Get Started: Questions to Ask Before Starting a Tools Search

Species conservation planning can take place in a variety of conditions. Some tools are universally applicable while others work well only in particular situations. The Tools Library is designed to help practitioners navigate towards tools that will help with their particular situation and needs. The first step is to clarify what those needs are by discussing them with relevant stakeholders. The following questions are designed to help.

Are there important social and cultural considerations? Some planning tools are better suited than others to addressing socially complex situations. Social complexity in this case refers to the number of participants involved in planning, the degree to which opinions on key issues vary among the participants, and cultural complexity including diversity in cultural norms, philosophical and ethical concerns, religion, and language.

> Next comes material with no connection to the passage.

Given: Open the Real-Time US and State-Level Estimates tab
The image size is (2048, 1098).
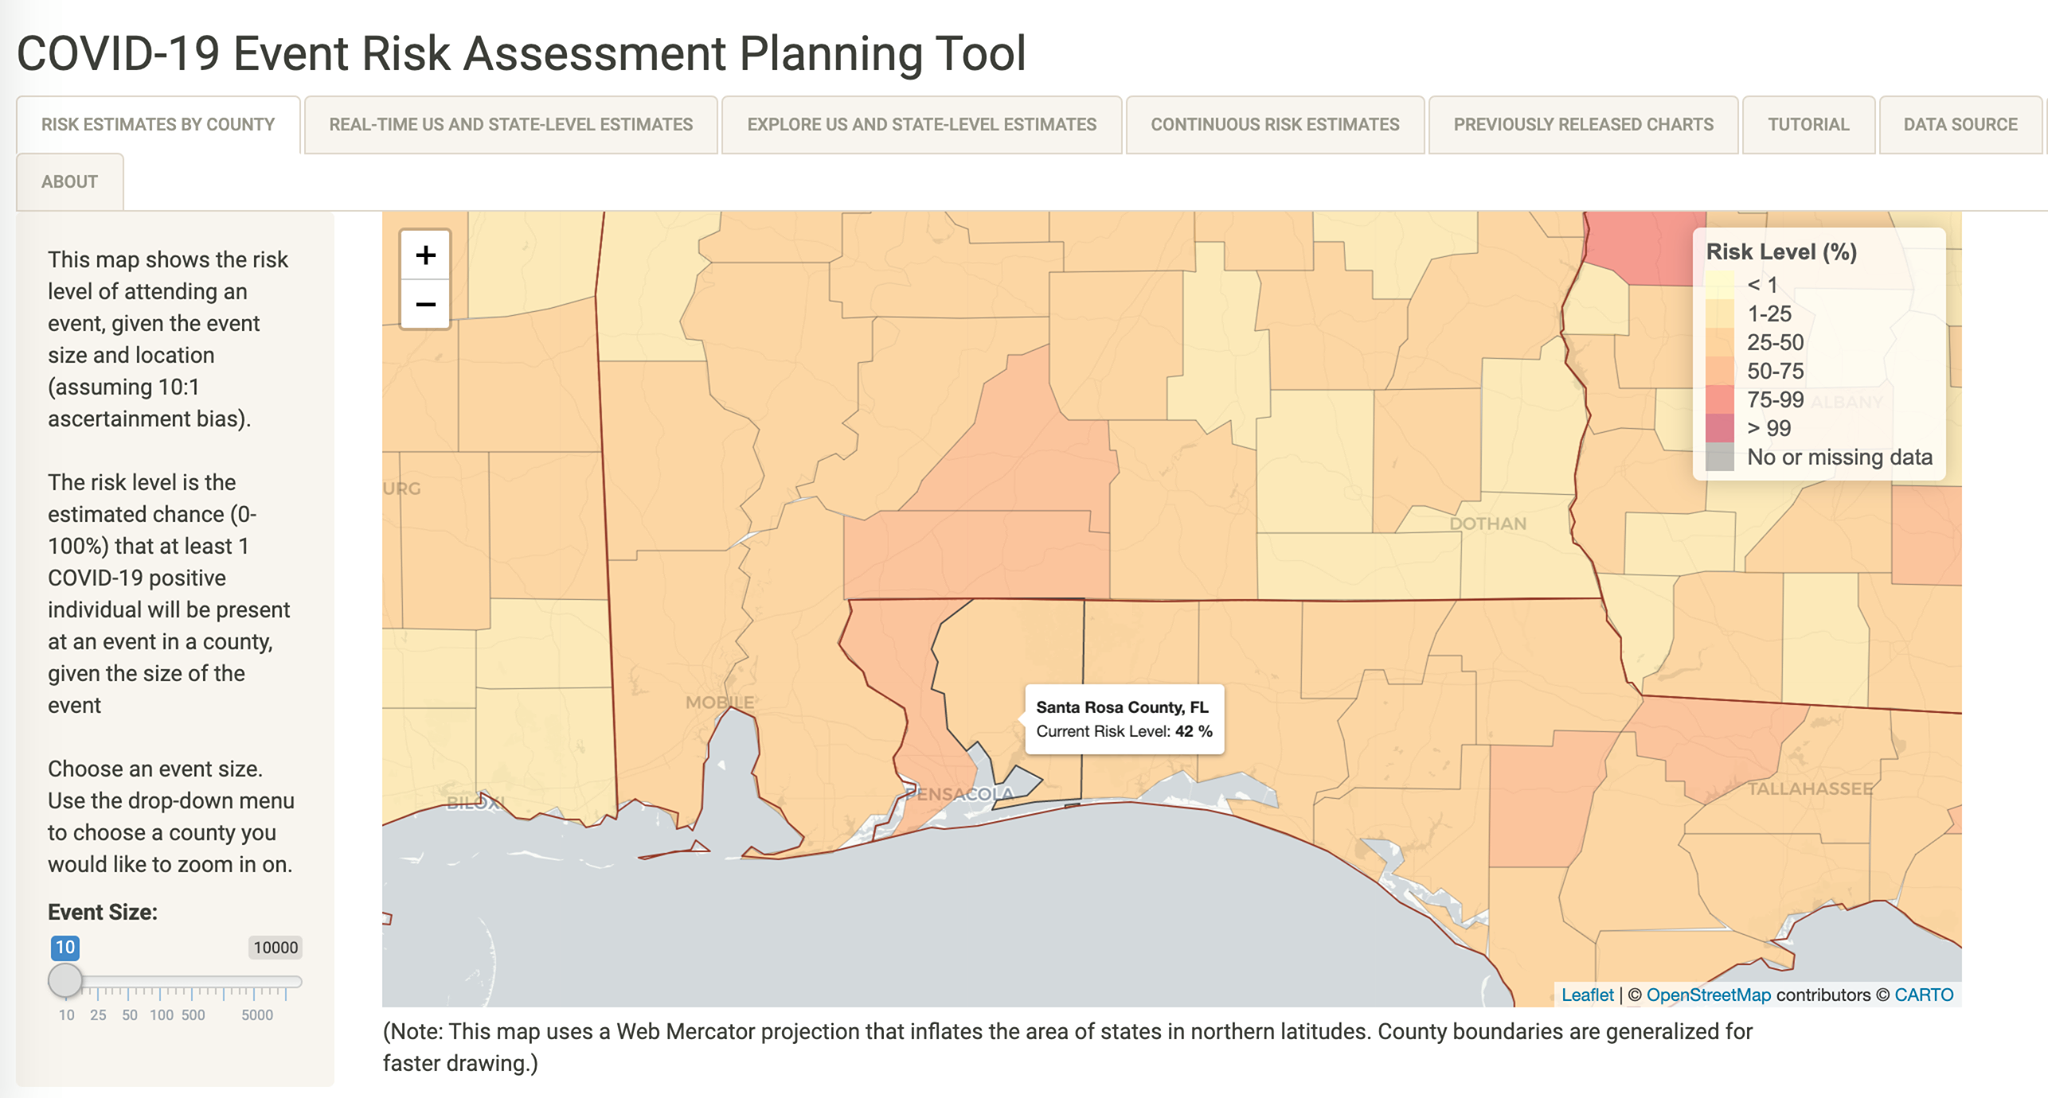Looking at the screenshot, I should pyautogui.click(x=511, y=125).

•    What kinds of social and cultural complexity do you anticipate?
•    Will there be problems communicating with some stakeholder groups because of language or cultural differences, or physical isolation?
•    What is your sense of how stakeholder groups will react to technical or quantitative tools for analyses?

The Planning Tools Index (Abruzzi Table 1) makes no attempt to categorize tools according to their suitability for socially complex situations given the multi-dimensional nature of this criterion and the degree of subjectivity involved in assessing what is, and what is not, socially complex. Though it is clear that some tools are inherently better suited than others to socially complex planning projects, experience has shown that in expert hands many, if not most, tools can be customized for effective use in any situation.

Practitioners should be aware that where there is likely to be a high degree of social complexity some customization of tools is likely to be required and that this is likely to require specialist expertise. 

What is the geographic scope of planning? Species conservation planning may be undertaken at global, regional, national and local levels. Though adjustments may be needed to accommodate variations in complexity and required level of detail, the planning stages and associated tools described here should provide for all of these circumstances.

How many species are involved? Some planning processes are single-species directed and others aim to address the needs of a number of species simultaneously. Some tools are better suited to one or another of these planning situations.

•    How many species or taxa are you planning for?

How much information do you have? How good is it? Both the quantity and quality of data are relevant here and include species' demography (life history traits, trends in population size and growth), spatial characteristics (range, distribution, habitat preferences) as well as information about the effectiveness of specific management activities in reducing threats to populations. Some tools are designed for use in planning where data are relatively scarce, while others are designed to take advantage of the full range of quantitative data on species and their habitats.

•    What is your sense of the quantity and quality of information available to this project?
•    Are there large gaps or areas of significant uncertainty and, if so, where?
•    Will there be enough time and resources available to fill those gaps before planning starts?

What resources are available? Some tools are expensive and/or may require considerable technical expertise for their operation. This may place them out of reach for some projects, and those involved will need to look for simpler and cheaper alternatives. In other cases, these resources will be available or will be sought out by participants.

•    What staff or stakeholder time, expertise and financial resources are you likely to be able to access for the project?

At what point are you in the planning cycle? Is there a particular step that you need a tool for? Or are you looking more generally at the whole planning process and the approach you might take to it?

Once you have diagnosed your planning situation, Abruzzi Table 1 will help you navigate to the tools most suited to your needs.